A. If a spouse is retired and not actively employed full-time,
the new coordination of benefits provision will not apply.
If the spouse is retired from the private sector, a public
employer, or the military and is actively employed with another
employer who offers a group health insurance plan to its
employees, the new coordination of benefits provision will apply.
If the spouse is retired from the private sector, a public
employer, or the military and is actively employed with another
employer who offers a group health insurance plan to its
employees, but has health insurance coverage from the employer
he/she retired from, the new coordination of benefits provision
will not apply.
Q. How will pre-existing conditions situations be handled?
A. If a spouse applies for coverage with his/her employer and is
denied coverage as a result of poor health, the new coordination
of benefits provision will not apply if the spouse provides
documentation that application was made and coverage was denied
as an unacceptable risk.
If a spouse applies for coverage with his/her employer and is
approved but has a waiting period for coverage for a pre-existing
condition, the new coordination of benefits provision will apply
to all other claims. Once the waiting period has been satisfied,
the new coordination of benefits provision will also apply to the
pre-existing condition.
Q. How will the coordination of benefits provision work with managed
care programs?
A. HMO (COPAY)
When the spouse has an office visit at the HMO, he/she should
give HMO the information to bill the spouse's insurance coverage.
The spouse will be charged the $5 copay for the visit.
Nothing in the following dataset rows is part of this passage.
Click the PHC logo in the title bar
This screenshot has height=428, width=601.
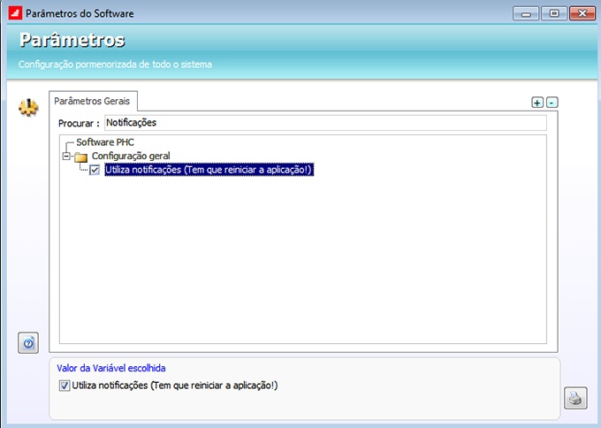(14, 14)
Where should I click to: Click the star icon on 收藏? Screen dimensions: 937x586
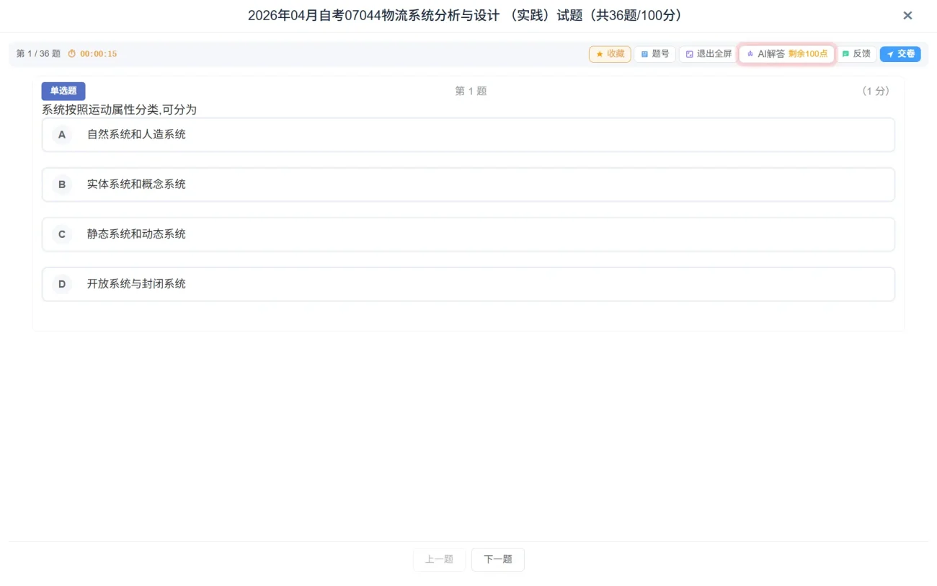(x=599, y=54)
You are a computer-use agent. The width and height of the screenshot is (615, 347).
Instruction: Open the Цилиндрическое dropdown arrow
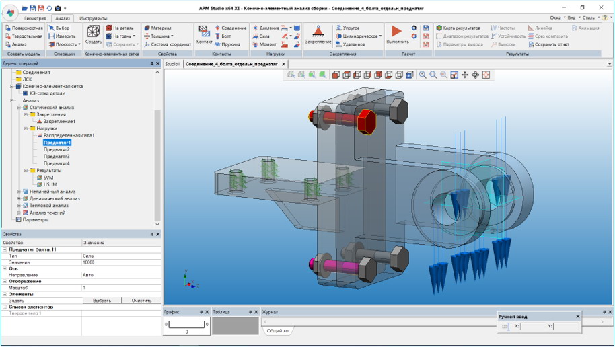click(x=380, y=36)
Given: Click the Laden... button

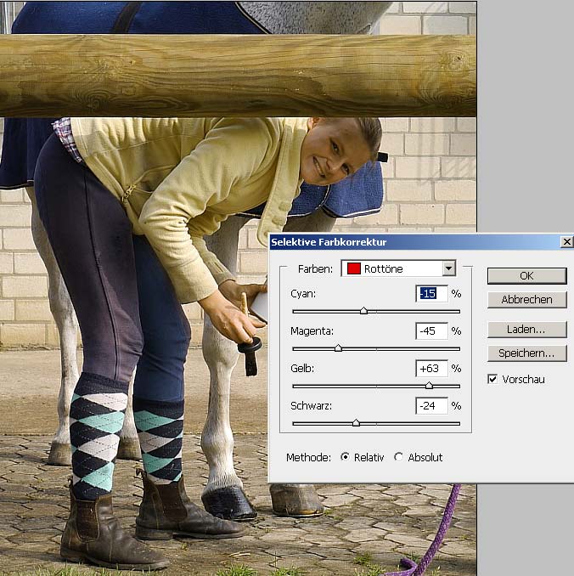Looking at the screenshot, I should coord(527,330).
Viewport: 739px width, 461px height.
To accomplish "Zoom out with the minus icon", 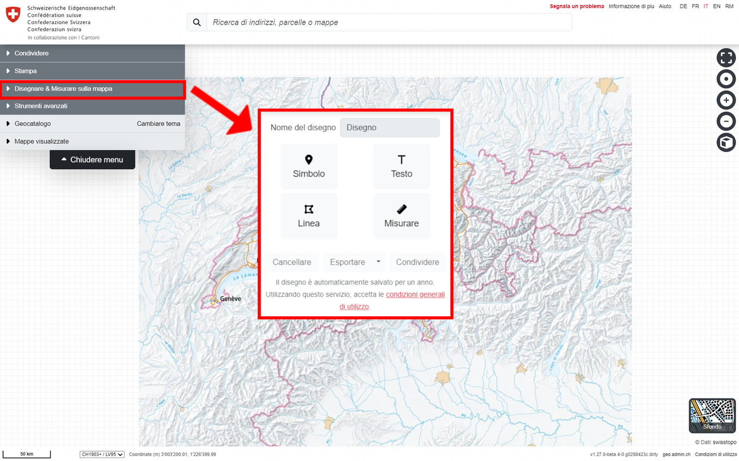I will coord(726,122).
The
balance for the office visit will be forwarded to the spouse's
insurance. If the balance is paid either partially or in full,
the $5 will be credited to his/her account at HMO. If no payment
is received, the spouse will not be billed for the remaining
cost. This same procedure will be used for prescriptions.
Laboratory and radiology charges will be billed directly to the
spouse's insurance.
Spouses of HMO members should make every effort to follow the
guidelines of their employer's coverage.
TOTAL HEALTH PLUS
The Total Health Plus physician has the option of accepting the
$5 copay for an office visit and billing the spouse's insurance
for the balance or requiring the cost of the visit to be paid in
full. If payment in full is required, the spouse must submit the
charges to his/her insurance company and then forward the
explanation of benefits, a copy of the charges, a short note
explaining why this claim is being sent and a copy of the Total
Health Plus card to: Total Health Plus, P.O. Box 8784,
Wilmington, DE 19899. The subscriber will be reimbursed for the
cost of the visit minus the copay amount.
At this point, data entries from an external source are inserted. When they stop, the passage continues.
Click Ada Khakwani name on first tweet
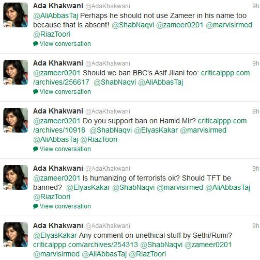Image resolution: width=260 pixels, height=260 pixels. point(58,6)
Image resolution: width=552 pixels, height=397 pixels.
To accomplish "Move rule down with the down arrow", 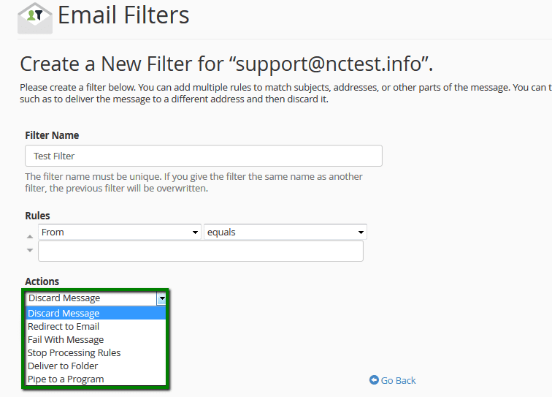I will 30,250.
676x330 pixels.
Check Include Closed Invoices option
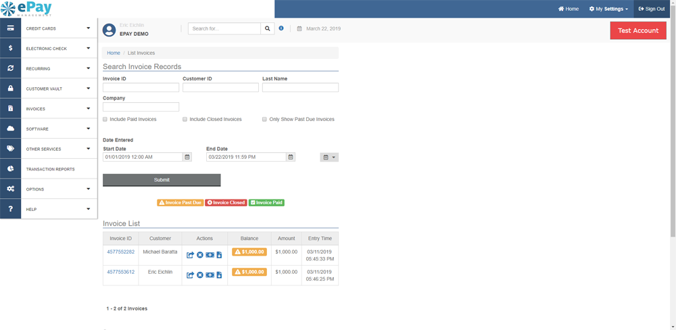point(185,119)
Prescriptions will be handled in a similar manner. Although
pharmacies will have the option of accepting the copayment, most
will probably require payment in full. The same reimbursement
procedure described for office visits must be followed for
prescription reimbursements.
Laboratory and radiology charges will be billed directly to the
spouse's insurance.
Spouses of Total Health Plus members should make every effort to
follow the guidelines of their employer's coverage.
PRINCIPAL HEALTH CARE
The Principal Health Care physician has the option of accepting
the $5 copay for an office visit and billing the spouse's
insurance for the balance or requiring the cost of the visit to
be paid in full. If payment in full is required, the spouse must
submit the charges to his/her insurance company and then forward
the explanation of benefits, a copy of the charges, a short note
explaining why this claim is being sent and a copy of the
Principal Health Care card to: Principal Health Care, 100 West
Commons Boulevard, Suite 300, New Castle, DE, 19720. The
subscriber will be reimbursed for the full cost of the visit.
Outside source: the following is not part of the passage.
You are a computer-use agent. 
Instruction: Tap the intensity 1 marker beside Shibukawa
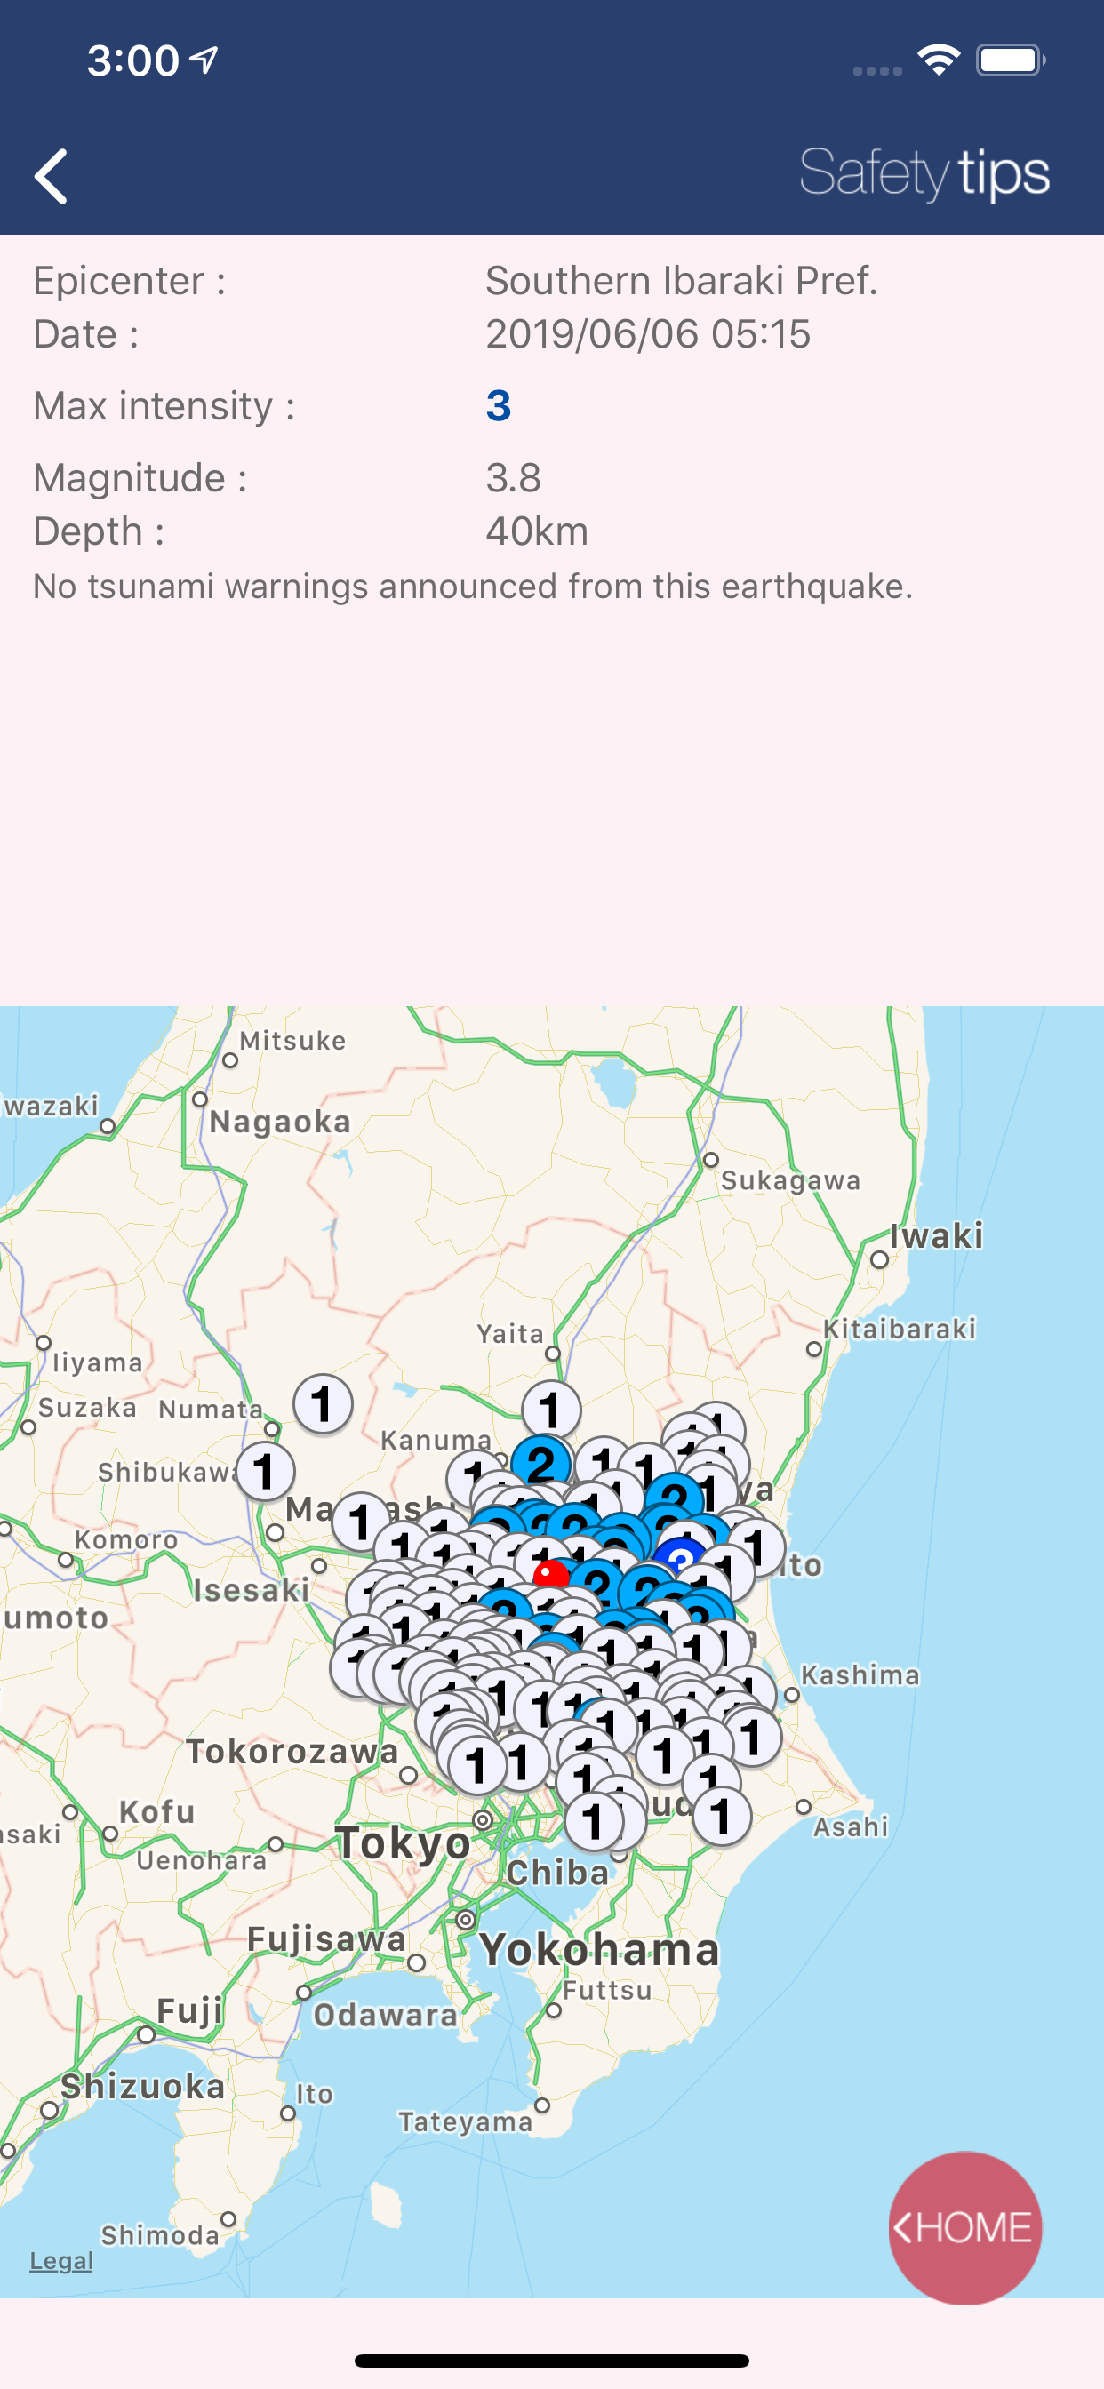[265, 1472]
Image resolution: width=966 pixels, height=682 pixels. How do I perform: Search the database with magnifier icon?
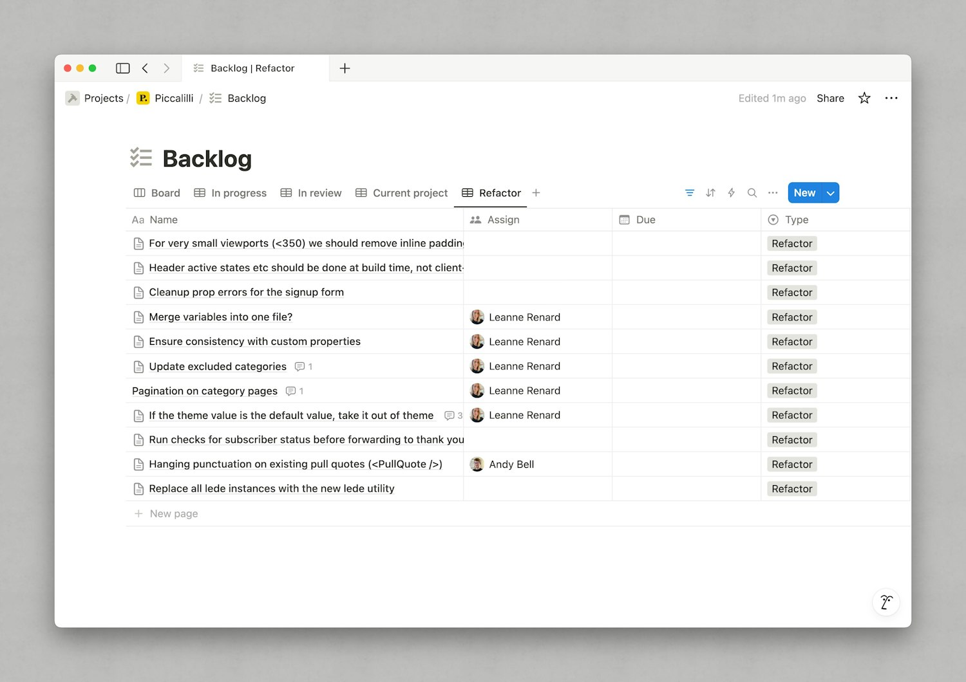752,193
Prescriptions will be handled in a similar manner. Although
pharmacies will have the option of accepting the copayment, most
will probably require payment in full. The same reimbursement
procedure described for office visits must be followed for
prescription reimbursements.
Laboratory and radiology charges will be billed directly to the
spouse's insurance.
Spouses of Principal Health Care members need to remember that
they must follow the guidelines of their employer's coverage
first for Principal Health Care to coordinate benefits.